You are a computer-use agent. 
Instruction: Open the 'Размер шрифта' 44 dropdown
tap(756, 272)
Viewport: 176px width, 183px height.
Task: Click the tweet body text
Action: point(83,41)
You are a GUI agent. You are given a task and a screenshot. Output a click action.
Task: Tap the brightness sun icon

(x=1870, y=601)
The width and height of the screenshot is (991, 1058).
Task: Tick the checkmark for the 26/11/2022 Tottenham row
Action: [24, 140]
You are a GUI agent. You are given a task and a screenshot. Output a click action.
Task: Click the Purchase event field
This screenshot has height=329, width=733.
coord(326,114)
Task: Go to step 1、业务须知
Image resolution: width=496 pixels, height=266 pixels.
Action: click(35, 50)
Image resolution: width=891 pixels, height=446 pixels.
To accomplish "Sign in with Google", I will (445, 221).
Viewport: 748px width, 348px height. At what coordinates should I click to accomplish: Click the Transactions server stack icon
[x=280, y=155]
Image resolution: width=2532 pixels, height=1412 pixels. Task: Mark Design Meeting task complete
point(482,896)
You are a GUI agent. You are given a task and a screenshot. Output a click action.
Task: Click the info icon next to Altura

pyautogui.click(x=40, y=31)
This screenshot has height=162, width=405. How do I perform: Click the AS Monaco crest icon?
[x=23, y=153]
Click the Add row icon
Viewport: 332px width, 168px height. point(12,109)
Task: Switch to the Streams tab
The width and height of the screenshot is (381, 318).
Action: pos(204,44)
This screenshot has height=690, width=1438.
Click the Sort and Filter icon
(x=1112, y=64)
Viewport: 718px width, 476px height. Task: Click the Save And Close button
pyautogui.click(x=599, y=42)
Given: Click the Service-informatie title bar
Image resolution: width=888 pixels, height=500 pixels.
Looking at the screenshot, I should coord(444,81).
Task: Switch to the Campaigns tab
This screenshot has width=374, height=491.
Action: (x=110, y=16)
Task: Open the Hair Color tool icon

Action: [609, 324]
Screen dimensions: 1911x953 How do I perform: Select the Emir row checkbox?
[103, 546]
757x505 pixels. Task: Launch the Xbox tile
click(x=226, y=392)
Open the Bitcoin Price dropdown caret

══════════

Exercise objective =
Please recast all the lines above as a numbered list, leaving out any blank lines.

Response to this task =
1. You are a computer-use agent. 
2. Instruction: Open the 'Размер шрифта' 44 dropdown
3. tap(756, 272)
4. Viewport: 176px width, 183px height.
5. Task: Click the tweet body text
6. Action: point(83,41)
7. You are a GUI agent. You are given a task and a screenshot. Output a click action.
8. Task: Tap the brightness sun icon
9. (x=1870, y=601)
10. The width and height of the screenshot is (991, 1058).
11. Task: Tick the checkmark for the 26/11/2022 Tottenham row
12. Action: [24, 140]
13. You are a GUI agent. You are given a task and a screenshot. Output a click action.
14. Task: Click the Purchase event field
15. This screenshot has height=329, width=733.
16. coord(326,114)
17. Task: Go to step 1、业务须知
18. Image resolution: width=496 pixels, height=266 pixels.
19. Action: click(35, 50)
20. Image resolution: width=891 pixels, height=446 pixels.
21. To accomplish "Sign in with Google", I will (445, 221).
22. Viewport: 748px width, 348px height. At what coordinates should I click to accomplish: Click the Transactions server stack icon
23. [x=280, y=155]
24. Image resolution: width=2532 pixels, height=1412 pixels. Task: Mark Design Meeting task complete
25. point(482,896)
26. You are a GUI agent. You are given a task and a screenshot. Output a click action.
27. Task: Click the info icon next to Altura
28. pyautogui.click(x=40, y=31)
29. This screenshot has height=162, width=405. How do I perform: Click the AS Monaco crest icon?
30. [x=23, y=153]
31. Click the Add row icon
32. Viewport: 332px width, 168px height. point(12,109)
33. Task: Switch to the Streams tab
34. The width and height of the screenshot is (381, 318).
35. Action: pos(204,44)
36. This screenshot has height=690, width=1438.
37. Click the Sort and Filter icon
38. (x=1112, y=64)
39. Viewport: 718px width, 476px height. Task: Click the Save And Close button
40. pyautogui.click(x=599, y=42)
41. Given: Click the Service-informatie title bar
42. Image resolution: width=888 pixels, height=500 pixels.
43. Looking at the screenshot, I should coord(444,81).
44. Task: Switch to the Campaigns tab
45. This screenshot has width=374, height=491.
46. Action: (x=110, y=16)
47. Task: Open the Hair Color tool icon
48. Action: [609, 324]
49. Screen dimensions: 1911x953 How do I perform: Select the Emir row checkbox?
50. [103, 546]
51. 757x505 pixels. Task: Launch the Xbox tile
52. click(x=226, y=392)
53. Open the Bitcoin Price dropdown caret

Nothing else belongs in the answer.